治療機器の名前だけが一人歩きしないために
いきなり申し訳ありませんが、、、
「とりあえずレーザーだけすれば何とかなると思っておられる方が多過ぎます」
はい。
確かにレーザーをすること自体は特別大層なことではありません。
決めた場所に光を当てさえすれば後はカサブタを経て勝手に治ってくれるのですから。
数日後にはカサブタと共にシミも取れます。
そして、ここからこそが極めて重要な時期に突入だと思っています。
これは日本人の肌質の特徴だと思いますが、程度の差はあれ約50%近くの方にレーザー後の色素沈着が生じてくる印象があります。
つまり2人に1人は一旦はきれいになったと思ったのに、あたかもまたシミができたかのように黒ずんでくるのです。
人によってはレーザー治療前よりも色が濃くなることもあります。
一部の例外を除き、この回復には想像以上の時間を要します。
そのため初めてレーザー治療を受けられる方には、一度にあまりたくさんレーザーをしないで選択的にすることを個人的にはお勧めしています。

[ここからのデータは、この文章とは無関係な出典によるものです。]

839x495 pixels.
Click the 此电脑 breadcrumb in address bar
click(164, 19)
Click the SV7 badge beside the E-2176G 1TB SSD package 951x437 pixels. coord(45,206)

そして、痂皮が取れた段階で診察を行い、色素沈着の可能性がある方には何らかの外用薬をお出しするようにしています。何をお出しするかは事前に決めているわけではありませんが、肌の新陳代謝を正常化する目的でレチノールを、メラニン色素が増えないようにする目的でハイドロキノンを用いることが多いです。また肝斑がある場合はトラネキサム酸を内服します。
このように各人なりの治療計画が必要なのです。